Using the below command Selenium will now start a browser session

In [3]:
browser = webdriver.Chrome('chromedriver.exe')

mentioned the url for the Techolution careers website. Browser will now run the specified url

In [4]:
url = 'https://techolution.app.param.ai/jobs/'
browser.get(url)

We can identify the elements using the find elements by css selector function. It is always important to use the browser 
keyword as it acts as a parent

Open the url in another tab to identify elements

We can verify each element using 'Inspect element'. Right click on any hyperlink or in this case a job opening and click on 
Inspect element

Note: Do not click or make changes in the browser window initiated by Selenium

Hover over elements you wish to identify. Each job posting is enclosed in a 'div' tag. 
So identifying all the div tags in the page

In [5]:
job_tags = browser.find_elements_by_css_selector('div.twelve.wide.computer.twelve.wide.tablet.sixteen.wide.mobile.column')
len(job_tags) #all jobs information so elements

24

We have Identified there are 24 listings on the page

Created an empty data frame jobs and after each iteration, appended the elements into the dataframe

Using a For Loop, iterating over each job tag and identifying job title, job type, required experience and location

Job type, location and experience are specified in paragraph tag ang hence used regular expression to identify those elements
and split each item and corresponding value is assigned under each category

In [16]:
jobs = pd.DataFrame()

for job in job_tags:
    job_title = job.find_element_by_css_selector('h3.job_name.text-ellipsis').text
    elements = job.find_element_by_css_selector('p').text
    list1 = re.split(r"\ . ", elements)
    job_type = list1[0]
    loc = list1[1]
    exp = list1[2] + '-' + list1[3] 
    
    curr_job = {'job_title' : job_title, 'job_type': job_type, 'location' : loc, 'experience' : exp} #, 'date_posted' : date 
    jobs = jobs.append(curr_job,ignore_index = True)
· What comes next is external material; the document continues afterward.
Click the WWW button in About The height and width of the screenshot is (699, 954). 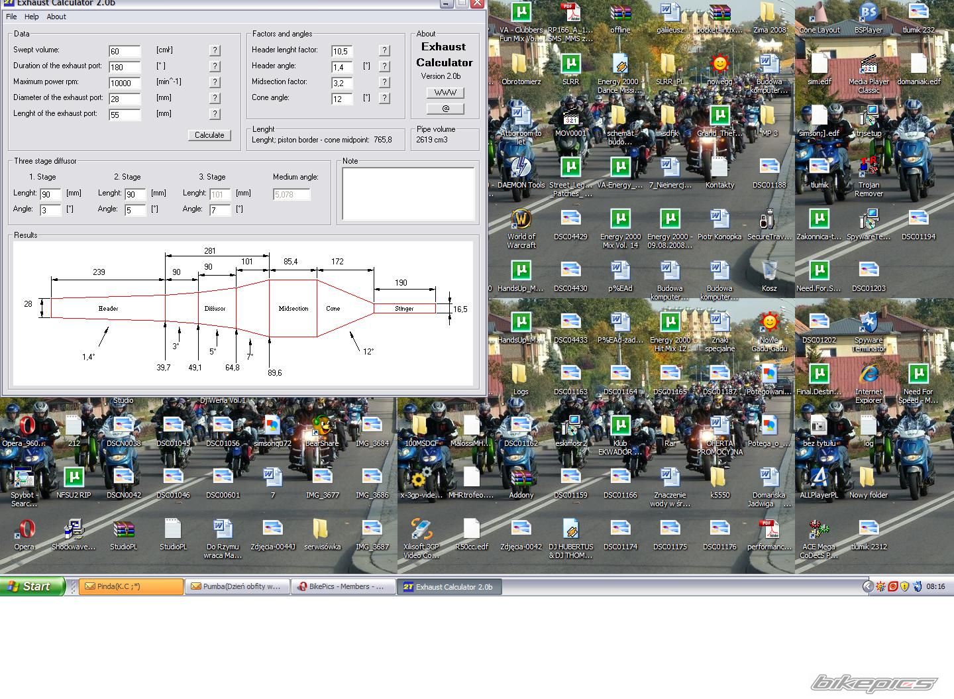[x=445, y=93]
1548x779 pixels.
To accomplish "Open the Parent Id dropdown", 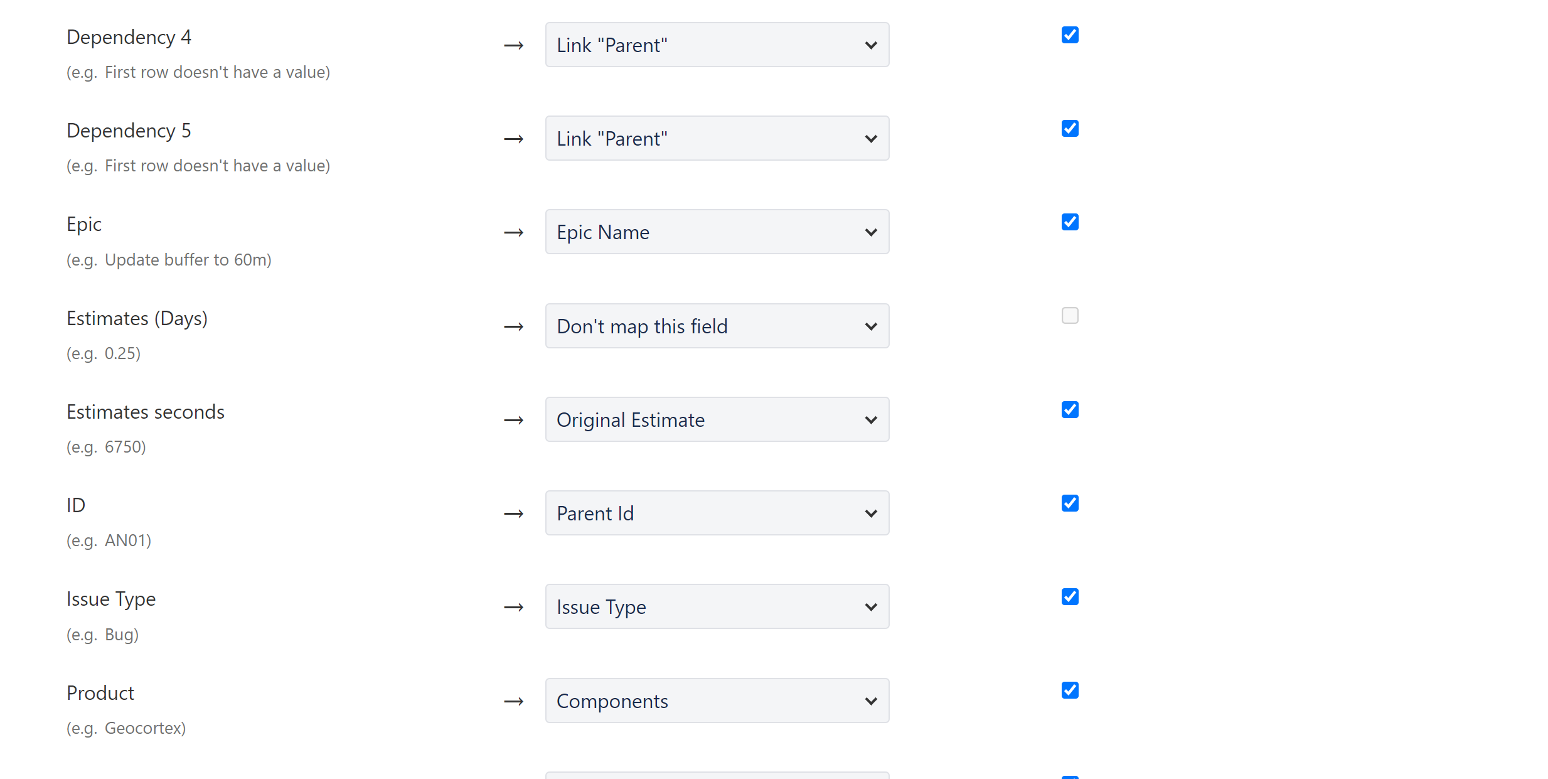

Data elements in jobs Dataframe

In [7]:
jobs

Unnamed: 0,experience,job_title,job_type,location
0,0-2 Years,Big Data Intern,Internship,Hyderabad
1,5-10 Years,Senior Cloud Specialist,Full-time,Singapore
2,2-5 Years,Cloud Native Developer,Full-time,Hyderabad
3,0-4 Years,Data Scientist Intern,Internship,Hyderabad
4,2-4 Years,Embedded Engineer,Full-time,Hyderabad
5,2-6 Years,Networking & Security Specialist,Full-time,Hyderabad
6,0-1 Years,System Engineer,Internship,Mauritius
7,1-3 Years,Associate QA Engineer,Full-time,Hyderabad
8,9-15 Years,Solution Architect,Full-time,Hyderabad
9,4-9 Years,Sr. Microservices Developer,Full-time,Hyderabad


All dates on which each job posting has been updated is specified in a separate div tag, so using similar approach as previous
identified all the date div tags and iterated over each tag to get the date the job has been posted

In [8]:
date_tags = browser.find_elements_by_css_selector('div.four.wide.right.aligned.computer.tablet.only.column')
len(date_tags)

24

Created an empty DataFrame and appended each date the job has been posted into the dataframe

In [9]:
dates = pd.DataFrame()

for date in date_tags:
    date1 = date.find_element_by_css_selector('span').text
    date_p = {'date_posted' : date1}
    dates  = dates.append(date_p, ignore_index = True)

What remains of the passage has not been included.